§ Data records

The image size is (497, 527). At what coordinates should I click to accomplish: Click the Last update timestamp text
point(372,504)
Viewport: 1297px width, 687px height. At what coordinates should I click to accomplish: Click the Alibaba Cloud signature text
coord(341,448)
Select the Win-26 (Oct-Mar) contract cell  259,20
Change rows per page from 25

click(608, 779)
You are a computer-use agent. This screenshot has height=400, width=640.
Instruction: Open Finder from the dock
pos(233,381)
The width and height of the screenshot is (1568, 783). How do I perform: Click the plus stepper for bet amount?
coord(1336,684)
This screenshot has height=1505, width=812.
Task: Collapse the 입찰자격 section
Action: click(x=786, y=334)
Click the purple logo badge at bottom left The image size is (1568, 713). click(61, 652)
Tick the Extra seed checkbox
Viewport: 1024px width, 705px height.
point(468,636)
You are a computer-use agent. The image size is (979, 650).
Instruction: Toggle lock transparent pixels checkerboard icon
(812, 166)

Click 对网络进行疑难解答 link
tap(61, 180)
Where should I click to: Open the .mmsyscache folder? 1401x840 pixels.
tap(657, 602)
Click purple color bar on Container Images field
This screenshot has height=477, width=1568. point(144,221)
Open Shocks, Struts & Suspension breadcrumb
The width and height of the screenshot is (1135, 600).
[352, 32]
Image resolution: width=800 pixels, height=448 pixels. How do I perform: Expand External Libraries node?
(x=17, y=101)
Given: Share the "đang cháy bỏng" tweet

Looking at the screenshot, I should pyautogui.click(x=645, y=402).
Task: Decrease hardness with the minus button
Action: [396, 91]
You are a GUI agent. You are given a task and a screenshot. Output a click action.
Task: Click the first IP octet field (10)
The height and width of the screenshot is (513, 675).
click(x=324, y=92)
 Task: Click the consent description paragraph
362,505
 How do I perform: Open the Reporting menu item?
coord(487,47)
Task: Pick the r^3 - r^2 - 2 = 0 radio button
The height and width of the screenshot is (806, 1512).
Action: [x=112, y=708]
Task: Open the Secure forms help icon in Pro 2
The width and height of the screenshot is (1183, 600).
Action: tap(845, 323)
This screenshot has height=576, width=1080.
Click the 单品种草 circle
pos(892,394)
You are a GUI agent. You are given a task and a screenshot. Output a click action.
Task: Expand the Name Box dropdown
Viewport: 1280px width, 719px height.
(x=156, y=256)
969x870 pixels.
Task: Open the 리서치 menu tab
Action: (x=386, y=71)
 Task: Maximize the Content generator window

§ DIRECTIONS FOR THIS TASK
Write out only the lines from the very start of the entries above to the line that includes "Task: Open the Secure", both ends included, each one unchanged.

§ OUTPUT FOR THIS TASK
The image size is (497, 527). At what coordinates should I click to accomplish: Click the Last update timestamp text
point(372,504)
Viewport: 1297px width, 687px height. At what coordinates should I click to accomplish: Click the Alibaba Cloud signature text
coord(341,448)
Select the Win-26 (Oct-Mar) contract cell  259,20
Change rows per page from 25

click(608, 779)
You are a computer-use agent. This screenshot has height=400, width=640.
Instruction: Open Finder from the dock
pos(233,381)
The width and height of the screenshot is (1568, 783). How do I perform: Click the plus stepper for bet amount?
coord(1336,684)
This screenshot has height=1505, width=812.
Task: Collapse the 입찰자격 section
Action: click(x=786, y=334)
Click the purple logo badge at bottom left The image size is (1568, 713). click(61, 652)
Tick the Extra seed checkbox
Viewport: 1024px width, 705px height.
point(468,636)
You are a computer-use agent. The image size is (979, 650).
Instruction: Toggle lock transparent pixels checkerboard icon
(812, 166)

Click 对网络进行疑难解答 link
tap(61, 180)
Where should I click to: Open the .mmsyscache folder? 1401x840 pixels.
tap(657, 602)
Click purple color bar on Container Images field
This screenshot has height=477, width=1568. point(144,221)
Open Shocks, Struts & Suspension breadcrumb
The width and height of the screenshot is (1135, 600).
[352, 32]
Image resolution: width=800 pixels, height=448 pixels. How do I perform: Expand External Libraries node?
(x=17, y=101)
Given: Share the "đang cháy bỏng" tweet

Looking at the screenshot, I should pyautogui.click(x=645, y=402).
Task: Decrease hardness with the minus button
Action: [396, 91]
You are a GUI agent. You are given a task and a screenshot. Output a click action.
Task: Click the first IP octet field (10)
The height and width of the screenshot is (513, 675).
click(x=324, y=92)
 Task: Click the consent description paragraph
362,505
 How do I perform: Open the Reporting menu item?
coord(487,47)
Task: Pick the r^3 - r^2 - 2 = 0 radio button
The height and width of the screenshot is (806, 1512).
Action: [x=112, y=708]
Task: Open the Secure forms help icon in Pro 2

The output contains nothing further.